Archive for the 'Kuliner' Category

Perkedel Salmon / Sardine

Saturday, May 17th, 2008

Oleh : Ibuke Bogi

 

 

Bahan :

  • Salmon 1 kaleng atau sardine 2 kaleng
  • Telur 1 butir
  • Garam secukupnya
  • Kalo suka pedas tambahkan cabe bubuk atau irisan cabe
  • Minyak goreng

Cara :

Hancurkan salmon atau sardine, campurkan dengan telur, cabe dan garam

Bentuk bulat, masukkan minyak panas, goring setengah basah atau kering sesukanya

Bila suka dapat dibuatkan saus asam manis standar, gulingkan perkedel dalam saus.

Tuna Masak Kecap

Saturday, May 17th, 2008

Oleh : Ibuke Bogi

Bahan :

  • Tuna 1 kaleng
  • Bawang Bombay 1 umbi
  • Wortel 1 buah, iris dadu
  • Daun bawang/leak kalo suka atau tangkai bawang
  • Kecap asin
  • Kecap manis
  • Garam secukupnya
  • Margarine 1 sdm
  • Air secukupnya

Cara :

Tumis bawang Bombay dengan margarine, masukkan wortel tunggu hingga agak layu, masukkan air secukupnya.

Bila wortel telah cukup masak, masukkan tuna dan daun bawang/tangkai bawang.

Tambahkan kecap dan garam hingga rasanya pas.

Steam Ikan

Tuesday, April 1st, 2008

Oleh : Ibuke Bogi

 

Bahan :

- ikan apa saja yg sedang murah (trevally, hiu, bandeng, carp, dll)

- jahe (boleh bubuk, boleh rimpang, boleh mince yg sudah dikemas)

- bawang putih (bboleh mince, boleh umbi)

- garam

- herb (yg penting ada Rosemary leaves, bisa yg dicampur dengan sage, peppermint-kalo suka semriwing-atau yg campur basil)

herb bisa yg masih segar, atau yg sudah kering kemasan

- bisa ditambah daun parsley segar

Cara masak :

  1. alasi kukusan dengan aluminium foil (kalau takut bocor, kasih aluminium foil bentuk piring yg dijual di Coles atau Toko Cina), baru alasi dengan aluminium foil gulung
  2. masukkan ikan yg dibuka/dikerat sisi-sisinya, lumuri dengan campuran bumbu-bumbu di atas (garam, bawang putih, jahe dan herb. Lumuri semua sisi ikan, dalam, bawah, atas.
  3. Kukus selama 15-20 m3nit sesuai besar kecil ikan
  4. Siap dihidangkan saat dingin2 spt autumn or winter
  5. Jika suka pedes, bisa ditambah irisan cabe merah, taburkan di ikan saat dikukus.

NB :

Ikan di atas akan berasa selera Western, kalo suka yg selera kita, ganti herb dengan sereh, daun salam, daun jeruk purut. Bawang dan jahe tetap digunakan juga. Jika suka tambahi juga kemangi (di sini banyaknya daun basil), atau daun pegagan sbg anti penuaan yg segar (dijual di Springvale market). Kalo yg pengin lbh Asian, taburi irisan loncang/daun bawang potong miring kasar.

Met coba….dijamin ketagihan dan badan seger….
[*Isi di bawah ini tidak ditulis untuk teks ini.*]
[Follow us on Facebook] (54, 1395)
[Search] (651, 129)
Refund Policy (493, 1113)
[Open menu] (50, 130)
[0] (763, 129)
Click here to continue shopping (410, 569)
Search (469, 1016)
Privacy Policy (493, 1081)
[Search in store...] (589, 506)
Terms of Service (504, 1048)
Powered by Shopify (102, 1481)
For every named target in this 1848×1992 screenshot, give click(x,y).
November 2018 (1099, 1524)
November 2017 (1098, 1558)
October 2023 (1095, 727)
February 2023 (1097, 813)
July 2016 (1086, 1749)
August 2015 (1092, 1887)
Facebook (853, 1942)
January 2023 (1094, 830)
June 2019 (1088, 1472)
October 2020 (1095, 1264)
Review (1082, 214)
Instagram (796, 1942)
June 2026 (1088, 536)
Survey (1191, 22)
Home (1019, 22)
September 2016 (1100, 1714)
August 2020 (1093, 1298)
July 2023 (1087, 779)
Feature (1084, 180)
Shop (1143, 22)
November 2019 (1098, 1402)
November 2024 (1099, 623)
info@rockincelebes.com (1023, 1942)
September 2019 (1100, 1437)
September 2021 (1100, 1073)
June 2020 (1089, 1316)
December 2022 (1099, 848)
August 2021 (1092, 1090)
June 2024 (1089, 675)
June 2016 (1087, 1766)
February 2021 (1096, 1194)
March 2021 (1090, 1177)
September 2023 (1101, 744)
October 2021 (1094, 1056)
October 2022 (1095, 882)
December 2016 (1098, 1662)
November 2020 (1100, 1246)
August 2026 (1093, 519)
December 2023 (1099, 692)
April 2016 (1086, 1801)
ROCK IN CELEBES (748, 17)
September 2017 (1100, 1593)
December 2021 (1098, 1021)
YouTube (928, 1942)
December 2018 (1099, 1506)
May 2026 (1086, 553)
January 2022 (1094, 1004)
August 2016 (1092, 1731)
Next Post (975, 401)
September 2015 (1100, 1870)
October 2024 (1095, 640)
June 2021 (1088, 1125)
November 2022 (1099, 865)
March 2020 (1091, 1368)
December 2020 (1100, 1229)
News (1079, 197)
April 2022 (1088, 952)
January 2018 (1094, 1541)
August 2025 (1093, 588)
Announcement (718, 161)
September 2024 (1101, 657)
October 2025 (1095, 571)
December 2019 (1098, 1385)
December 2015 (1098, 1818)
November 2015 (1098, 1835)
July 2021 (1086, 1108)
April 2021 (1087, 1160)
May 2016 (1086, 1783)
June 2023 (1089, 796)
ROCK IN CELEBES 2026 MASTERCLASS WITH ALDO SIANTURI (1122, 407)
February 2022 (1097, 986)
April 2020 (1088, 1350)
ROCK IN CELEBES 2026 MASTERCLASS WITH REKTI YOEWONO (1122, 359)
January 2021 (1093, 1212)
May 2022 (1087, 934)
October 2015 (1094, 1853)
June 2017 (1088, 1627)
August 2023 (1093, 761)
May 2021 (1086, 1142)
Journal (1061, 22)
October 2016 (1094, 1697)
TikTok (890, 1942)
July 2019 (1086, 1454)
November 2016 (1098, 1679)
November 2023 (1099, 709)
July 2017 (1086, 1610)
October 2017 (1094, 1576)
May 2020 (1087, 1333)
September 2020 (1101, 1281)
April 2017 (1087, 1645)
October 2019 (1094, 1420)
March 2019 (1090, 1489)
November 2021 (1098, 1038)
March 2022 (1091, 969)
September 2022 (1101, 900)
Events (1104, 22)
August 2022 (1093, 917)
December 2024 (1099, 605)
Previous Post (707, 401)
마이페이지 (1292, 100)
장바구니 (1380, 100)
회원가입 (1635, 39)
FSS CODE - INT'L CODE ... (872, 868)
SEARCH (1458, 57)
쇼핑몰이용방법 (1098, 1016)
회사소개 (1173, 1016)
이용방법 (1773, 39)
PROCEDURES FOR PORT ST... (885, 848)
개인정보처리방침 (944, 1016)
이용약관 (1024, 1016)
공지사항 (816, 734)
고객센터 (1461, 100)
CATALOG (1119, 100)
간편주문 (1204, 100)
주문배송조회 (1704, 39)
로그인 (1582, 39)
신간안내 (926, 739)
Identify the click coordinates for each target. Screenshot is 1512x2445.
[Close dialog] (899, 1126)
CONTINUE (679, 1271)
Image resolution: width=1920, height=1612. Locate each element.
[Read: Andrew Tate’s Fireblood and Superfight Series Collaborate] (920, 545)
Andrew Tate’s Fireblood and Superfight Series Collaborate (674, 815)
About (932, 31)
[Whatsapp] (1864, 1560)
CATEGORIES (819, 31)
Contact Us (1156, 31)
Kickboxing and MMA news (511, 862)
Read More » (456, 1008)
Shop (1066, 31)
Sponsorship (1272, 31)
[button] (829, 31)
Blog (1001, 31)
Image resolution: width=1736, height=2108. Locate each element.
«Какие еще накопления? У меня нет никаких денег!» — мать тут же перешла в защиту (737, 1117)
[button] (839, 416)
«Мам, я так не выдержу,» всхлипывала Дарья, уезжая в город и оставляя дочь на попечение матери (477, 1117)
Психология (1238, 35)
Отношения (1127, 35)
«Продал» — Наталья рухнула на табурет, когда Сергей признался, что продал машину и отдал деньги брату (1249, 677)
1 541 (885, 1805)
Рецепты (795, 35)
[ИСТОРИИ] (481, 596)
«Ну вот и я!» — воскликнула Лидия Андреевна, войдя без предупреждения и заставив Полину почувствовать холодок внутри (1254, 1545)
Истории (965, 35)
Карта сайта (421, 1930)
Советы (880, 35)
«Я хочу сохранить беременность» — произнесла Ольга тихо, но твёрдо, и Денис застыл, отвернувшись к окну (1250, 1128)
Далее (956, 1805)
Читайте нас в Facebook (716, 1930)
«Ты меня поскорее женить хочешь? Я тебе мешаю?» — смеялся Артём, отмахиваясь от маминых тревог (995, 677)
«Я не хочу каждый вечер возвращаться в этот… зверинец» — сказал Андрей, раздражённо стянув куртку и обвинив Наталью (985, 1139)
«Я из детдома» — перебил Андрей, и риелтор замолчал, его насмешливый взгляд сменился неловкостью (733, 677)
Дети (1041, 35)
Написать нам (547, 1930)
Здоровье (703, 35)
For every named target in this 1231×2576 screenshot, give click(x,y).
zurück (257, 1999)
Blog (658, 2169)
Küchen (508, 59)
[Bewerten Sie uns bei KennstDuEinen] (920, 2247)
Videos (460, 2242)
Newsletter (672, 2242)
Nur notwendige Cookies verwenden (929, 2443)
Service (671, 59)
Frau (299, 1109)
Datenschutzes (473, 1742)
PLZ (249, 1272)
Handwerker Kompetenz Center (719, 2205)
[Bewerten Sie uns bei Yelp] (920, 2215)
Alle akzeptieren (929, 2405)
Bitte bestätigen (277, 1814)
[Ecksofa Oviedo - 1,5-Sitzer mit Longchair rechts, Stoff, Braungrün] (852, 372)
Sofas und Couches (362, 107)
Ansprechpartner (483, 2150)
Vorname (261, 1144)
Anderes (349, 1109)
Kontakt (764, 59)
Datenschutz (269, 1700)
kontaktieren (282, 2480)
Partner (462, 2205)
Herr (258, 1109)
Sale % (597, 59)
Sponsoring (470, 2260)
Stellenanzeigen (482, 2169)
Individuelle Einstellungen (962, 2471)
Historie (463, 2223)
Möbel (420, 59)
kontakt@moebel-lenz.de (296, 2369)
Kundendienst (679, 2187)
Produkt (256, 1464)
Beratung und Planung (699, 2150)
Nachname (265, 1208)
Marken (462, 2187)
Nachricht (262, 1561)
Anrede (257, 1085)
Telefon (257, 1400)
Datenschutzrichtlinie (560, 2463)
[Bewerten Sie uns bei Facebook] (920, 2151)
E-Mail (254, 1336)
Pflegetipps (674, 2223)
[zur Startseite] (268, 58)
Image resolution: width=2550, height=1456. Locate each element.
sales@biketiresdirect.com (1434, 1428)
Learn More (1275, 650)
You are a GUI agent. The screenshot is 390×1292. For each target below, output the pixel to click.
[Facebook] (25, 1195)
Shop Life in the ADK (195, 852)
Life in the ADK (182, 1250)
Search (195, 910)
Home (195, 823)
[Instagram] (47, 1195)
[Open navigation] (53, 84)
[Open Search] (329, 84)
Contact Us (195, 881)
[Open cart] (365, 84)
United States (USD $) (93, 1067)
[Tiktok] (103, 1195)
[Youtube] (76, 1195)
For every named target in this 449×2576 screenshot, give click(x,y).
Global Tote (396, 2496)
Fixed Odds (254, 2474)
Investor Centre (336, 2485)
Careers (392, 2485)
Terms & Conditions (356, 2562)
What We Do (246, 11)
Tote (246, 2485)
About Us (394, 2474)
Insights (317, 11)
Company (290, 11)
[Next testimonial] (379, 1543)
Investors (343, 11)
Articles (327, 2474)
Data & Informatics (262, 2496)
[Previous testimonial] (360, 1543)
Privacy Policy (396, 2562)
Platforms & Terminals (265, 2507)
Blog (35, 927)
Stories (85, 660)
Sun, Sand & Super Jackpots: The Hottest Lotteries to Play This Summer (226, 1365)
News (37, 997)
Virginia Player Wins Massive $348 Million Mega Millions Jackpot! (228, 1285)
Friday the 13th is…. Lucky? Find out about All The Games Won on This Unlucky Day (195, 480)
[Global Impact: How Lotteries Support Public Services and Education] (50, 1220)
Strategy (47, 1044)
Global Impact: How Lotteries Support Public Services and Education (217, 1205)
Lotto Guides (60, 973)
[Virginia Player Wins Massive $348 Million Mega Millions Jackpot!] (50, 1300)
BAY LEAF samakah dengan daun salam?

Sunday, March 23rd, 2008

Oleh : ibuke Bogi

Masakan Indonesia tak bisa lepas dari daun salam sebagai penambah aroma khas. Tum, bumbu urap matang, sayur lodeh, garang asem, gadon, opor, dan bubur beras rasanya tak mantap tanpa daun salam. Di Australia ini daun salam diterjemahkan sebagai bay leaf, namun tidak semua bay leaf ternyata adalah daun salam seperti yang orang Indonesia maksudkan. Bila kita membeli bay leaf, dengan mudah kita bisa membedakan apakah itu daun salam yang kita maksud atau bay leaf yang lain. Namun tak jarang kita kecewa karena penjual tetep ngotot yang dijual bay leaf, namun setelah kita pakai memasak aroma yang kita bayangkan seperti daun salam ternyata tak muncul dan bikin kecewa….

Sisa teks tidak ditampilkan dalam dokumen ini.